__Provided information__:
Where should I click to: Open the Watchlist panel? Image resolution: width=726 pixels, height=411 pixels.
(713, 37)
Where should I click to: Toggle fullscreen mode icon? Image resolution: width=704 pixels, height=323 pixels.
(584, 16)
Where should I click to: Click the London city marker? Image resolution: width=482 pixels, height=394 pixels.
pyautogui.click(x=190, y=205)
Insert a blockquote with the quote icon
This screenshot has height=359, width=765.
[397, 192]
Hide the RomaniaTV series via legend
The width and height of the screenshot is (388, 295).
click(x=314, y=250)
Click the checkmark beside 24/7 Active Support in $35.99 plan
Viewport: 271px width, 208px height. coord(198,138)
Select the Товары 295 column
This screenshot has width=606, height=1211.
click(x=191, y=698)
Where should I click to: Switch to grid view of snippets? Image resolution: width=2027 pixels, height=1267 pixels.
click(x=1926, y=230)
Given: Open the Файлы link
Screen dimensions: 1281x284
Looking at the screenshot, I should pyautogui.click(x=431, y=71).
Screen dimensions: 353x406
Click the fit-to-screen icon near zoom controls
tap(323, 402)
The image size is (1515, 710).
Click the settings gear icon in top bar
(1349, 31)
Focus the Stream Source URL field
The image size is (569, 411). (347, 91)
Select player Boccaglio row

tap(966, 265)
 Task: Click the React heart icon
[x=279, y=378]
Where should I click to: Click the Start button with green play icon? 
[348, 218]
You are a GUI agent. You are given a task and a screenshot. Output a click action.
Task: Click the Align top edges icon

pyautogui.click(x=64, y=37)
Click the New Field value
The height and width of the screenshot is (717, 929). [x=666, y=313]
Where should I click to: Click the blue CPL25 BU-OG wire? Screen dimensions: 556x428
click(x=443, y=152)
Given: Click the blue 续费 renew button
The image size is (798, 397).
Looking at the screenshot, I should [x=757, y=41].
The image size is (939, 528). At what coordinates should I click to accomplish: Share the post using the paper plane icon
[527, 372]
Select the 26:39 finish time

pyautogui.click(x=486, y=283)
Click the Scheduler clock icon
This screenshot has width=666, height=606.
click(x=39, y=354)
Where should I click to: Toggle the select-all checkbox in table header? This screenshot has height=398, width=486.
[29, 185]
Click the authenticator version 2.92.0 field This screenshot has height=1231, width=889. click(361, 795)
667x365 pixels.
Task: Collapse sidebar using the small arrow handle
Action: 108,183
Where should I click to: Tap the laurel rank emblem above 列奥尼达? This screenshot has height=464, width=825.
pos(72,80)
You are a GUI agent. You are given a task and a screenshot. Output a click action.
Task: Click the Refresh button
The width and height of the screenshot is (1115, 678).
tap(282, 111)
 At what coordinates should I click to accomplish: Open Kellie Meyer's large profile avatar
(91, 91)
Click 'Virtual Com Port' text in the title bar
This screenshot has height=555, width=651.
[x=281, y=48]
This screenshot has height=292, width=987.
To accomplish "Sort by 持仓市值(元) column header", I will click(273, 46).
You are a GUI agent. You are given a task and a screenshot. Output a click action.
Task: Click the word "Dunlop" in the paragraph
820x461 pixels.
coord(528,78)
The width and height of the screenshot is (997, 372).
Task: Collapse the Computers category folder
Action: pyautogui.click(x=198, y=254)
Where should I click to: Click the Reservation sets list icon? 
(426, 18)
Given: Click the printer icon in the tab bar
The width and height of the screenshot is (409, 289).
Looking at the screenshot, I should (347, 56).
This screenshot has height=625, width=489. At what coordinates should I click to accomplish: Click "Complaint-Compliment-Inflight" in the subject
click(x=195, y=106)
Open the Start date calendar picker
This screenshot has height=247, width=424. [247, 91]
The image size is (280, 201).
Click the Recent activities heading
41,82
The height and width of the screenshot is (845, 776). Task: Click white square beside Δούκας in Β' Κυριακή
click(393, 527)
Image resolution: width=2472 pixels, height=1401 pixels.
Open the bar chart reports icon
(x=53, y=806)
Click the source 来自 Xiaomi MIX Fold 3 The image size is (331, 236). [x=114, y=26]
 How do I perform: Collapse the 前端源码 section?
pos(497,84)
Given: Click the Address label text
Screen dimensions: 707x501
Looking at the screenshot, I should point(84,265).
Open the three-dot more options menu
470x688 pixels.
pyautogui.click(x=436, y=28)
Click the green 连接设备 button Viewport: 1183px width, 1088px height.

__Exercise objective__:
Reproduce the lines word for word, starting at the one holding "Click the source" and ending at the final line of the material above.

__Answer__:
Click the source 来自 Xiaomi MIX Fold 3 The image size is (331, 236). [x=114, y=26]
 How do I perform: Collapse the 前端源码 section?
pos(497,84)
Given: Click the Address label text
Screen dimensions: 707x501
Looking at the screenshot, I should point(84,265).
Open the three-dot more options menu
470x688 pixels.
pyautogui.click(x=436, y=28)
Click the green 连接设备 button Viewport: 1183px width, 1088px height.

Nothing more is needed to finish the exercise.